We, Shawols, don't have to be angry against Jonghyun. His suicide is not his fault, it's the fault of depression.  Depression is the cancer of the soul and it kills people as a tumor does. 
We can't blame ourself either. Far away from Jonghyun and without knowing him personally, how could we save him ?
I don't think we can blame his family, friends or the SM. All of them are trapped in a system and a culture which don't care about mental health. 
I think we should blame the Korean government which doesn't allow a sufficient amount of money for promoting mental health and curing people who suffer from psychiatric diseases.

Personally, I feel guilty that I'm still alive while he is not. I feel guilty that I recovered from depression while Jonghyun didn't. I'm grateful my country offered me proper care but I feel bad that people from other parts of the world can't receive treatment as I could.

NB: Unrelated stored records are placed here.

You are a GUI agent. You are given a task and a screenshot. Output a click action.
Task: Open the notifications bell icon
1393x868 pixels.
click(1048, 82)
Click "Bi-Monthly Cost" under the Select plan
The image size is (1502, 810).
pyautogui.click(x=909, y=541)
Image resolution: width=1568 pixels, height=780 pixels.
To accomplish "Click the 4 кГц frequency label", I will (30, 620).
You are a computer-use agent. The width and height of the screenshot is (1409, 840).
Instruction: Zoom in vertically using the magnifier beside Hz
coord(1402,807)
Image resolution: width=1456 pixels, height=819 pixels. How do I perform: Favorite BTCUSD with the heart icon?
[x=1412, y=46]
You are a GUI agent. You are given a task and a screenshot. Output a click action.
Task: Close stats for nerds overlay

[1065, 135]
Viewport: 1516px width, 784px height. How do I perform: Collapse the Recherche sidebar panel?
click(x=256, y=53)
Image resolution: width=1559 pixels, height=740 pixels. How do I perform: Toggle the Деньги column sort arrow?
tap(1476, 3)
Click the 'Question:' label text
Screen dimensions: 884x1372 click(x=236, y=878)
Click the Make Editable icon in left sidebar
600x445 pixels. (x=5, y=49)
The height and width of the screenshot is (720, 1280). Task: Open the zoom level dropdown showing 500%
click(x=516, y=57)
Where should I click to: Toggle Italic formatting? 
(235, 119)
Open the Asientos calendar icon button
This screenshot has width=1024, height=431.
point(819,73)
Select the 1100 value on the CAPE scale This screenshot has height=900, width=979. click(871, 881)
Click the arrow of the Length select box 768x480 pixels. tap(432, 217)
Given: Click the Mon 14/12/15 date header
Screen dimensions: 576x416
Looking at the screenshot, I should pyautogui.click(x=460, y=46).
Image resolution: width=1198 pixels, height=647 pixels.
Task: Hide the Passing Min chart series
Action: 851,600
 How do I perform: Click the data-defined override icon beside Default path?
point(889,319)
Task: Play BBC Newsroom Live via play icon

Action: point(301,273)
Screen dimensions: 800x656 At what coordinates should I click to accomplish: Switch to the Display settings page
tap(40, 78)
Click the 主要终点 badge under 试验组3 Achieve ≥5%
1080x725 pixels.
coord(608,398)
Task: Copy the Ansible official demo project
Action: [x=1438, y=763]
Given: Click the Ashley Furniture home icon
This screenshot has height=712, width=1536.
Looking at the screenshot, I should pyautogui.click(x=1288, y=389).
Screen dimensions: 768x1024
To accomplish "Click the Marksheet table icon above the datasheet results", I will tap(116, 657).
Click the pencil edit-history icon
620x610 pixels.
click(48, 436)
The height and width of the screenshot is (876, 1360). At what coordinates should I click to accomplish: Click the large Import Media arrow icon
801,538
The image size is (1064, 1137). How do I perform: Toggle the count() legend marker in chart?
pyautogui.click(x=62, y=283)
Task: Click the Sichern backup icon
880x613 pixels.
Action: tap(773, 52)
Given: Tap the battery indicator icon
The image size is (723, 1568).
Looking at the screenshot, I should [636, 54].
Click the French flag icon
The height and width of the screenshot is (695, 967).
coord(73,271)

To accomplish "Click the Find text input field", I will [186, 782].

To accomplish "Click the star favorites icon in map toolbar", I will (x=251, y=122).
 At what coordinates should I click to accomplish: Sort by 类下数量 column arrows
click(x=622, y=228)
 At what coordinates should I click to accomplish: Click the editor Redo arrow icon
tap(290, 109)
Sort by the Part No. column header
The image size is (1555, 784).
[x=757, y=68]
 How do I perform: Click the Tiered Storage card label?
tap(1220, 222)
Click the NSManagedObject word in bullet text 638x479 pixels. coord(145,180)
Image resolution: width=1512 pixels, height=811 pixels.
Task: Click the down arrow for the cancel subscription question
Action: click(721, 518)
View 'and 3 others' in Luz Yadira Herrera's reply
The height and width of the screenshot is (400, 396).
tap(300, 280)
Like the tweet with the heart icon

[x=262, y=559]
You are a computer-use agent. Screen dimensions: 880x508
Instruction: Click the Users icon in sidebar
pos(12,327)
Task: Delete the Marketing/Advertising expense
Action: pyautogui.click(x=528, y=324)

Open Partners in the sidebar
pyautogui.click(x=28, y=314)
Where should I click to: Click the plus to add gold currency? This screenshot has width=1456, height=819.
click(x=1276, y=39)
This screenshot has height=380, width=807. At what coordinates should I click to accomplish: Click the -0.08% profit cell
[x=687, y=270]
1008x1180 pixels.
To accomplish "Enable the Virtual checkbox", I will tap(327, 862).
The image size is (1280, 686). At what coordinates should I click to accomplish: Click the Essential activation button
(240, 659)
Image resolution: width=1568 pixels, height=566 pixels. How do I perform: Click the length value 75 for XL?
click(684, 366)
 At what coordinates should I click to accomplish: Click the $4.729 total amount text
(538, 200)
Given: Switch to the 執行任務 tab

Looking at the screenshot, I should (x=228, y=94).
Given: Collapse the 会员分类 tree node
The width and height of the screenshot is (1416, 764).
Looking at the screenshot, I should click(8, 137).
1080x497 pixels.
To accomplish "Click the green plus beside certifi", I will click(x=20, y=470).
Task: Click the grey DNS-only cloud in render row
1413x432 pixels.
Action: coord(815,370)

So, please, don't hesitate to see a doctor or even to go to hospital if you are pathologically sad. Meds will relieve psychological and physical symptoms such as pathological sadness. Counseling will help you to face with low self-esteem. It took me 7 months to recover but 2 weeks after starting my anti-depressant drugs, sadness went away ( and never came back ).

Please, don't let depression kill you. Everyone of us deserve to live a healthy and happy life. I'm sure Jonghyun wants his fans to be happy and not to commit suicide.